*** Data under study ***

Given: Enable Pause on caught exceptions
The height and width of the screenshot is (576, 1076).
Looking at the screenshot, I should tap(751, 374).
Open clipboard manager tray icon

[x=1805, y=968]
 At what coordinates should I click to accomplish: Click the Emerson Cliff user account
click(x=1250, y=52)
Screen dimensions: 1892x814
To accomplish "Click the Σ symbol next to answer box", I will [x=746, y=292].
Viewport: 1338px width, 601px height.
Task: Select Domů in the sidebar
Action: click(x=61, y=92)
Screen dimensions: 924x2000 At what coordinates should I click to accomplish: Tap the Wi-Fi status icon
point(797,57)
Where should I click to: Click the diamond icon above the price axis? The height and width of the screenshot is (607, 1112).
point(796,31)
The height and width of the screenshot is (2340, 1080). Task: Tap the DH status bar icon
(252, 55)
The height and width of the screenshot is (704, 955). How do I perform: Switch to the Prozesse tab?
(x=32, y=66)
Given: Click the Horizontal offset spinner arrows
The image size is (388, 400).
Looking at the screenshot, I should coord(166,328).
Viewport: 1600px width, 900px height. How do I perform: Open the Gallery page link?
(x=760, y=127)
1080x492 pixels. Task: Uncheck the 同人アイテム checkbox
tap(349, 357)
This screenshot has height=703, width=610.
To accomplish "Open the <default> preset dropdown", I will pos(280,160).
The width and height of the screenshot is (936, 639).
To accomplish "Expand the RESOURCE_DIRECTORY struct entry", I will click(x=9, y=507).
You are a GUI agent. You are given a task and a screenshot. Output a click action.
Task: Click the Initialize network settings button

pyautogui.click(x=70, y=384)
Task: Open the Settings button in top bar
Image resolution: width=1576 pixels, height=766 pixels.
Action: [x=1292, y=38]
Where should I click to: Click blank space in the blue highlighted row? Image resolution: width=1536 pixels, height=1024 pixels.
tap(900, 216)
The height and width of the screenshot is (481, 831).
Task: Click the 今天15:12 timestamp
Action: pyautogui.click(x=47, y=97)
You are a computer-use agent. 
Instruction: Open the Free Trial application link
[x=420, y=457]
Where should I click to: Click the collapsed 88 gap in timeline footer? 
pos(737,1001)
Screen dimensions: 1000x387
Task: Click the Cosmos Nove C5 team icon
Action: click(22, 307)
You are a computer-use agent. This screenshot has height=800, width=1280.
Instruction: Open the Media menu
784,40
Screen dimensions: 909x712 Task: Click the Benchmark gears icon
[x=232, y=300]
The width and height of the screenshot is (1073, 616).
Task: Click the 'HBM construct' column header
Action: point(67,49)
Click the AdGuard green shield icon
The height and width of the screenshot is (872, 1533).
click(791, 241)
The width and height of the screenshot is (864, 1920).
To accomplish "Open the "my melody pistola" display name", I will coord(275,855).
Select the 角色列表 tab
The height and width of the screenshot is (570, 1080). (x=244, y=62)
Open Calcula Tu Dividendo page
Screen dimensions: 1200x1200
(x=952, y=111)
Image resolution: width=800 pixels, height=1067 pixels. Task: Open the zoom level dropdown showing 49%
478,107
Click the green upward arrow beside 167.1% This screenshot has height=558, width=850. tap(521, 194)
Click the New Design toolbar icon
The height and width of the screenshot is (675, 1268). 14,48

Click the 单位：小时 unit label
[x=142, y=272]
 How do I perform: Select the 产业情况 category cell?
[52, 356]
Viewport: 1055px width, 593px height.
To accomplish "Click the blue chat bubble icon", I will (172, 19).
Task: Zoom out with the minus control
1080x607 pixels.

*** End of Data under study ***

Your task: Wherever a line in the data above contains the word "This", copy that line.

Problem solution:
This screenshot has height=703, width=610.
You are a computer-use agent. This screenshot has height=800, width=1280.
Click the green upward arrow beside 167.1% This screenshot has height=558, width=850. tap(521, 194)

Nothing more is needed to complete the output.